Available records

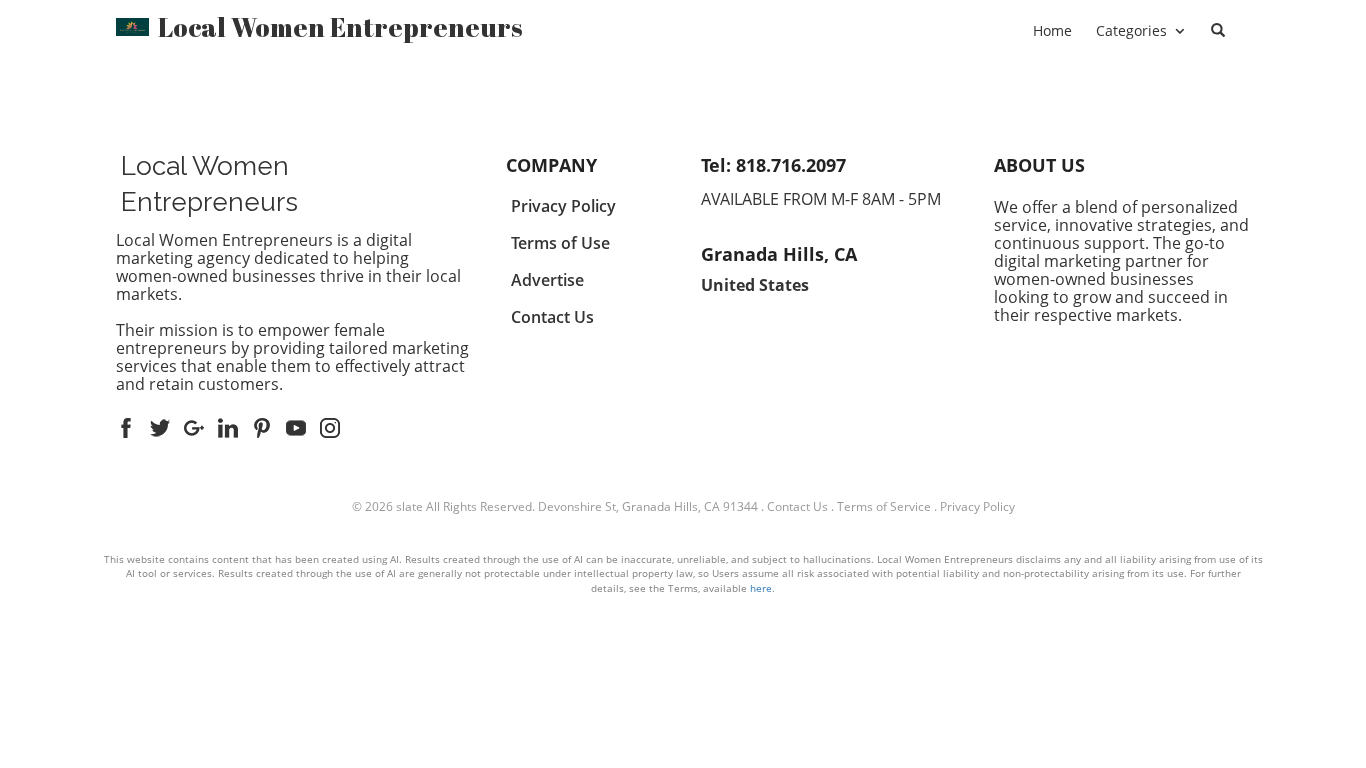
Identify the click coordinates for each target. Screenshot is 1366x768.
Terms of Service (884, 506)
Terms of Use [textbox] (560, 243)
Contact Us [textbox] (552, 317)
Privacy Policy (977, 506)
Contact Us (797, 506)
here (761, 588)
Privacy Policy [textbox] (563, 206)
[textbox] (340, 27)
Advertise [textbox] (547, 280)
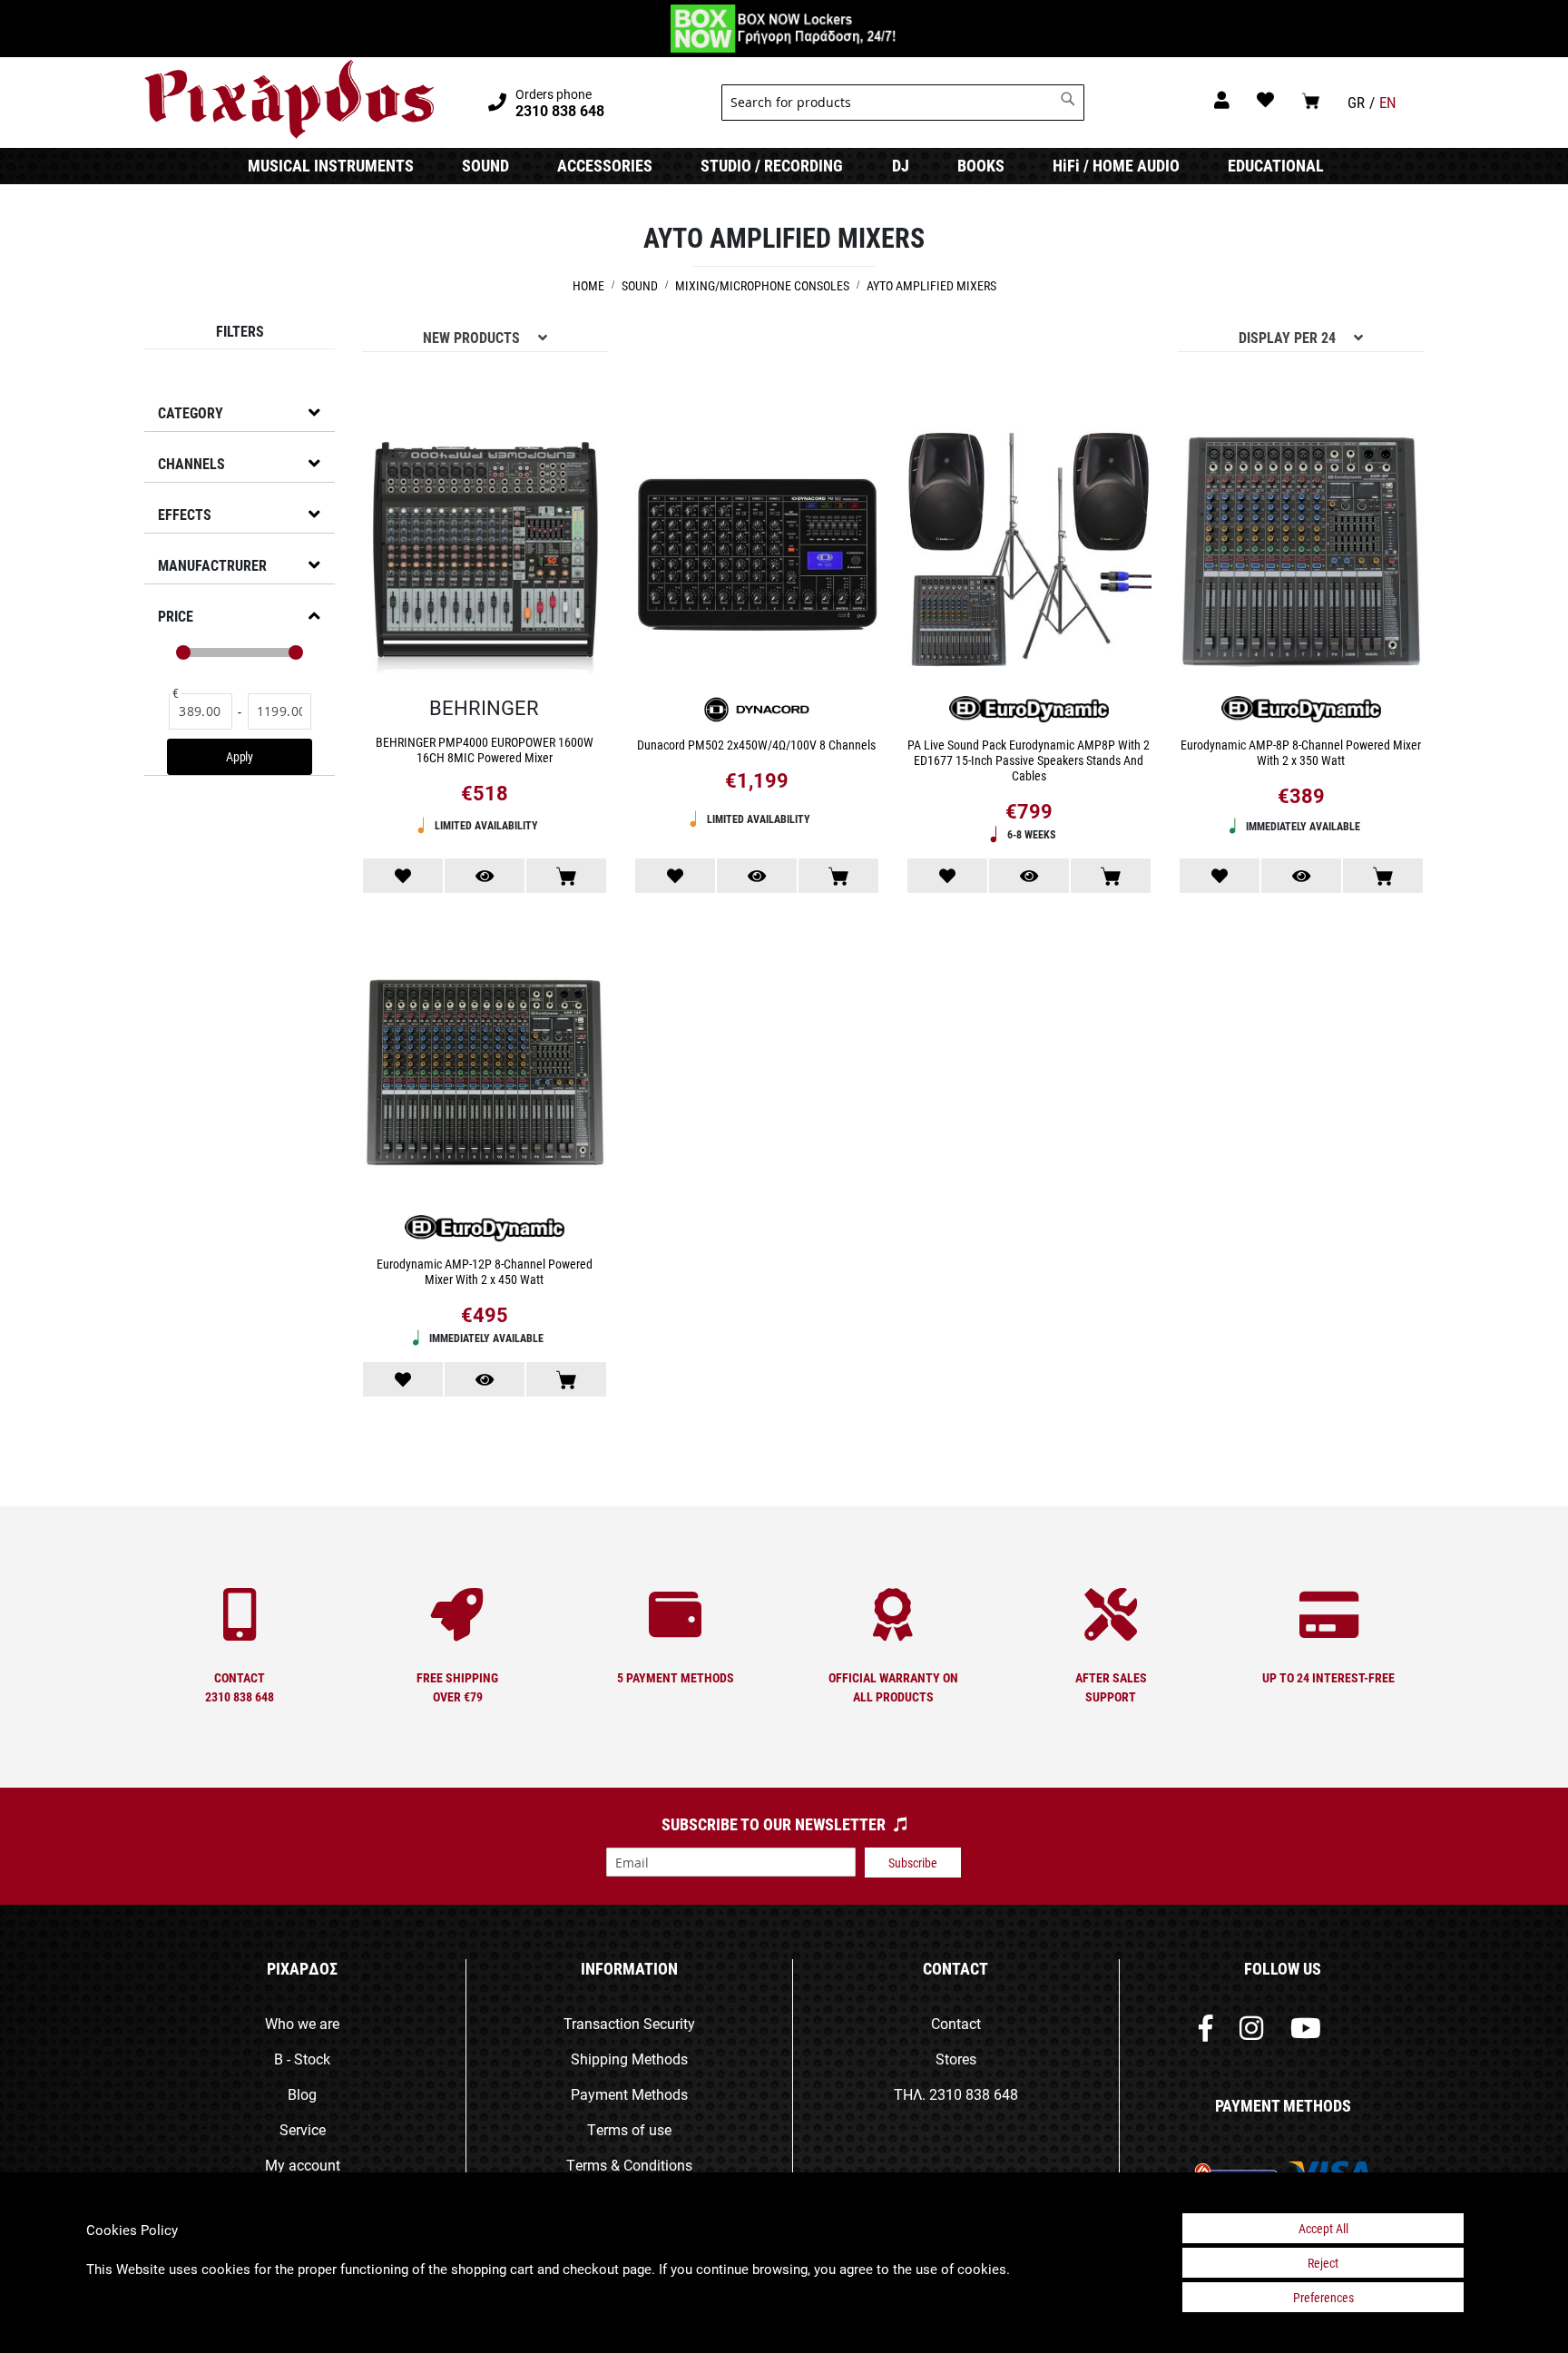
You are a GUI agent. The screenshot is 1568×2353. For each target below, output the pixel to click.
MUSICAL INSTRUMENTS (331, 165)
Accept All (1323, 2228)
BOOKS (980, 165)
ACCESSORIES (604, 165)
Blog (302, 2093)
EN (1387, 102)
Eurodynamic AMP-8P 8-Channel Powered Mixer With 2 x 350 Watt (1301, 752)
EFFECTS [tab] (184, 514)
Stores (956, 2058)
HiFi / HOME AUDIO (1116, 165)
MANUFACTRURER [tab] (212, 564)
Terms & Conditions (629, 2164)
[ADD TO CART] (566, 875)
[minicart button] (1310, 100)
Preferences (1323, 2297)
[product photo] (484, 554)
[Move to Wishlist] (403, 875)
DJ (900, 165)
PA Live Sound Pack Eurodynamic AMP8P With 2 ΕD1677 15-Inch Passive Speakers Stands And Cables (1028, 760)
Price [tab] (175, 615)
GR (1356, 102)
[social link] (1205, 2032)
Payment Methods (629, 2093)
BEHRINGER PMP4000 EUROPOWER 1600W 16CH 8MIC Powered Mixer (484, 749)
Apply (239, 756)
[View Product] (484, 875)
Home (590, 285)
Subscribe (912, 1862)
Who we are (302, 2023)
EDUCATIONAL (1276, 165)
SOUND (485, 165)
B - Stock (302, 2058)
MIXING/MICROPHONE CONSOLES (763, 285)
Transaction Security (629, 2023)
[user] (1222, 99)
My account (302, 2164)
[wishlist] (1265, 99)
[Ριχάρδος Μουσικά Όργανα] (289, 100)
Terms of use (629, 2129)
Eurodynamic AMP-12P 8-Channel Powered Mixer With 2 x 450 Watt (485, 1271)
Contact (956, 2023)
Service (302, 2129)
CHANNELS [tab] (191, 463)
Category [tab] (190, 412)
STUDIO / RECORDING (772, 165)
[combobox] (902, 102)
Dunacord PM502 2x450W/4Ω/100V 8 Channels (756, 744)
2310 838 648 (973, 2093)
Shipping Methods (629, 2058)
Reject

Goal of the exercise
Copy out each line from the preceding entries that mentions the word "target".

Task solution
Identify the click coordinates for each target. Screenshot is 1366x768.
You are a GUI agent. The screenshot is 1568×2353. For each target below, output the pixel to click.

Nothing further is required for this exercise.